◆ What you need to do ◆
Set out exactly every line of the entries below, starting at the line that holds "Given: Click the 9.9 one-time price text" and stopping after the line that holds "Select 汽水及其他 under 神盾漢堡".

◆ Extracted information ◆
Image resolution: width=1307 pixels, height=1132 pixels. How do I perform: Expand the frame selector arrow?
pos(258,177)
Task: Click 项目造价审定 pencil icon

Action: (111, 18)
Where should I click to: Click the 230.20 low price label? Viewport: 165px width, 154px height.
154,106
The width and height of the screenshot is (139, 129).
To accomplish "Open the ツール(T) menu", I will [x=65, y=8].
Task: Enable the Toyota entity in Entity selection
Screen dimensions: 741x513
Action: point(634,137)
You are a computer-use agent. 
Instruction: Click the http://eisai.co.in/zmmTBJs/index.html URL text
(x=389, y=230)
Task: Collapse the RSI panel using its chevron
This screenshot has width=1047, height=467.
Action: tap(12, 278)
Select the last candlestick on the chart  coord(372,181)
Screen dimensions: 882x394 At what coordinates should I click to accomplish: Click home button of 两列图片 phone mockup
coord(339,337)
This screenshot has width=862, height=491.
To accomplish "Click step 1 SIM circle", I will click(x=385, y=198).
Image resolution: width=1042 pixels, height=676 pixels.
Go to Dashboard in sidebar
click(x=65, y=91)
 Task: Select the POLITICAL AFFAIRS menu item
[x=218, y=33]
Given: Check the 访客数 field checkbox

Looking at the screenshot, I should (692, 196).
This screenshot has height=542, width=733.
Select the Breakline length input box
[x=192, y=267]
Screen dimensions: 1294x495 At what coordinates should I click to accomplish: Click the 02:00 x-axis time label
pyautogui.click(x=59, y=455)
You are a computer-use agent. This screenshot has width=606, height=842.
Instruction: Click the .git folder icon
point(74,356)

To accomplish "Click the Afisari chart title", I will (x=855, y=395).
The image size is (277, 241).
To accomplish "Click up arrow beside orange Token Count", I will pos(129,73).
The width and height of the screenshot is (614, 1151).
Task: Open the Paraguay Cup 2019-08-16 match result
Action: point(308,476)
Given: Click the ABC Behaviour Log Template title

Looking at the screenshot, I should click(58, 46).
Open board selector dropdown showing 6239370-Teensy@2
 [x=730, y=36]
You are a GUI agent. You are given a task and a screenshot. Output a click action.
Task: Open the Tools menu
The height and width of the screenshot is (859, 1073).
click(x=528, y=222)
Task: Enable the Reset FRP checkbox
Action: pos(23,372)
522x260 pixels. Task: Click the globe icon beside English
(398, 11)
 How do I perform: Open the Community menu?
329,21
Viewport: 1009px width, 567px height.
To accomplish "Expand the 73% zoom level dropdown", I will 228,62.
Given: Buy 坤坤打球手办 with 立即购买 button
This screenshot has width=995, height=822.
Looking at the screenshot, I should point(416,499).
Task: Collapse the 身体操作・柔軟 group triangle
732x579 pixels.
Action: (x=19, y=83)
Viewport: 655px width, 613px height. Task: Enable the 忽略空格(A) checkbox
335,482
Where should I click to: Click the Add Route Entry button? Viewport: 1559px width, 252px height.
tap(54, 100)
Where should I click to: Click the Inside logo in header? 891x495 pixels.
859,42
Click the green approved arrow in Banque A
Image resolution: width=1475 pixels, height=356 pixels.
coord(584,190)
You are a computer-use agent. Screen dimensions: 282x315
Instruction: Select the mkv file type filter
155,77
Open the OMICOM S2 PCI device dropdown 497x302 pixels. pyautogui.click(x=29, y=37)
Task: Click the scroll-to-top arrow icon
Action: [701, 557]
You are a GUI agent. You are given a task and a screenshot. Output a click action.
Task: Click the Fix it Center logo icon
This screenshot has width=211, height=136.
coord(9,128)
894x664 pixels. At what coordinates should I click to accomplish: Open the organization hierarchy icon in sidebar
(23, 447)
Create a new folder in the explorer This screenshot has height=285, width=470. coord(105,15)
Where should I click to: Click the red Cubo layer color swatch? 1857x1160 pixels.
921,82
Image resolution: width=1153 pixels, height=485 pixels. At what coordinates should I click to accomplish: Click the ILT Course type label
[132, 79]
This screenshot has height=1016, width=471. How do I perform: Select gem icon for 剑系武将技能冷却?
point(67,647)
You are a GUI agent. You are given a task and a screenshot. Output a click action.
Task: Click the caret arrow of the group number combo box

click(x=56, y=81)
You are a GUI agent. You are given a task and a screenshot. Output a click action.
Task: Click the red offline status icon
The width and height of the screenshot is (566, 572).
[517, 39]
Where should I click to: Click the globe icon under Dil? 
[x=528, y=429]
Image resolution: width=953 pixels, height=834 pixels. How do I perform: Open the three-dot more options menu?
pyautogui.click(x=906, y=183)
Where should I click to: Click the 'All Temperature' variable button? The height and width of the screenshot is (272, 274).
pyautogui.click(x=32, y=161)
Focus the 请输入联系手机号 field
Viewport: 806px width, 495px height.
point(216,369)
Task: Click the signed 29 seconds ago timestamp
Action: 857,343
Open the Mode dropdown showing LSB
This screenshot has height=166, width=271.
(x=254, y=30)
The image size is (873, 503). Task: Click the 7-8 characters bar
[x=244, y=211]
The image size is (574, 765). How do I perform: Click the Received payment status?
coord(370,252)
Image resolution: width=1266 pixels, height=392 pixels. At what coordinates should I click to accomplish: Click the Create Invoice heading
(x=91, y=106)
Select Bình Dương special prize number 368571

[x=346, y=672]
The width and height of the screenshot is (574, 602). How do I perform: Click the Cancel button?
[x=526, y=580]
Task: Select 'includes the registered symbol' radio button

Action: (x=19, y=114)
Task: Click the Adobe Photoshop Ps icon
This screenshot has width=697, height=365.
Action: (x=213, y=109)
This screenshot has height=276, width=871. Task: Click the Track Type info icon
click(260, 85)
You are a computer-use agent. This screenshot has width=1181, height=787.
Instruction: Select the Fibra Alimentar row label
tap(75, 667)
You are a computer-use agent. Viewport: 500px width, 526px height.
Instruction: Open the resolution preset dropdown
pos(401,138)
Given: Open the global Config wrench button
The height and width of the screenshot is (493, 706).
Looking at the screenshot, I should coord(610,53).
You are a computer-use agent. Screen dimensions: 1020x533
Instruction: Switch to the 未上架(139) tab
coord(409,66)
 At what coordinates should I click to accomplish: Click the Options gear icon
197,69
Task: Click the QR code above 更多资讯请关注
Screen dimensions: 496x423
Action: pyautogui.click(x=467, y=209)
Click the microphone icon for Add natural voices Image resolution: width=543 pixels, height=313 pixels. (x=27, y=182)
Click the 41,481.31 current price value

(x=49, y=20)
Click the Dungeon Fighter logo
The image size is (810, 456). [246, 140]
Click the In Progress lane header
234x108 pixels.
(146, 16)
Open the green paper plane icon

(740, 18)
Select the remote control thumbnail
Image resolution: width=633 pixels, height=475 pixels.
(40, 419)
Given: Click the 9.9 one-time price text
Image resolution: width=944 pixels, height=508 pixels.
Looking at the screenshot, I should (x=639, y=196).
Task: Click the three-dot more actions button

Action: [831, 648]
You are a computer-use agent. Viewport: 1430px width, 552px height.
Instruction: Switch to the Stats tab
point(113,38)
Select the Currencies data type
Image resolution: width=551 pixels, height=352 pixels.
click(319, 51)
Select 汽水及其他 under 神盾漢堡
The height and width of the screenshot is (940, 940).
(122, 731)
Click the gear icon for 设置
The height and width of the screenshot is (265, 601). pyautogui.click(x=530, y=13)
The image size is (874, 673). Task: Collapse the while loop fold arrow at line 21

◆ Answer area ◆
Given: Click the 9.9 one-time price text
Image resolution: width=944 pixels, height=508 pixels.
Looking at the screenshot, I should (x=639, y=196).
Task: Click the three-dot more actions button

Action: [831, 648]
You are a computer-use agent. Viewport: 1430px width, 552px height.
Instruction: Switch to the Stats tab
point(113,38)
Select the Currencies data type
Image resolution: width=551 pixels, height=352 pixels.
click(319, 51)
Select 汽水及其他 under 神盾漢堡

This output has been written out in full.